### Exercise instructions
Your answer must be the line holding "Screen dimensions: 1369x753" followed by every later line through the end of the entries, exactly as written.

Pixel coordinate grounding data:
^^^^^^^^^^^^^^^^

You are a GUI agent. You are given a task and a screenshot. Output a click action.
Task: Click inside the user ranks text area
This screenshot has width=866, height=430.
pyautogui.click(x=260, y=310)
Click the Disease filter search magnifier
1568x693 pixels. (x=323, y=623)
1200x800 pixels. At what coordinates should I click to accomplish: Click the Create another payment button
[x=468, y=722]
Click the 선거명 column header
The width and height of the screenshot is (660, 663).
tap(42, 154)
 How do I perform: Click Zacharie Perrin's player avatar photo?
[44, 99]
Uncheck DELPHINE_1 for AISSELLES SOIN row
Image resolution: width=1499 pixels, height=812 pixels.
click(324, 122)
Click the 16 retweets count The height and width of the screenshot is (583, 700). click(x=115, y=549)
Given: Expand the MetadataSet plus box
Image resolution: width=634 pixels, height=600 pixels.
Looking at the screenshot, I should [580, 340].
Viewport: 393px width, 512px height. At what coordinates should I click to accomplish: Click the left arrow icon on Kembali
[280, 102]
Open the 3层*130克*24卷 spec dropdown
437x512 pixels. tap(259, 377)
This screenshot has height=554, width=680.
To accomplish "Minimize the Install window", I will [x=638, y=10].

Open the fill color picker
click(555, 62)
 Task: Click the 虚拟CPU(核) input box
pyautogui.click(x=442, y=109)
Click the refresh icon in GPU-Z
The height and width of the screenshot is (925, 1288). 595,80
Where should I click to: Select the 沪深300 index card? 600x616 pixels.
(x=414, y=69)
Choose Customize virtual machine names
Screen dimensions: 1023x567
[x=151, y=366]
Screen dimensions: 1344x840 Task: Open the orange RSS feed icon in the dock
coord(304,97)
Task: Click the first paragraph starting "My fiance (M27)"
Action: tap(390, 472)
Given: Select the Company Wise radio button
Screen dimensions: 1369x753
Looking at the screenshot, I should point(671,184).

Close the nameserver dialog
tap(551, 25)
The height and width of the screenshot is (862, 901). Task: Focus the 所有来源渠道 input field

^^^^^^^^^^^^^^^^

### Exercise output
Screen dimensions: 1369x753
Looking at the screenshot, I should point(671,184).

Close the nameserver dialog
tap(551, 25)
The height and width of the screenshot is (862, 901). Task: Focus the 所有来源渠道 input field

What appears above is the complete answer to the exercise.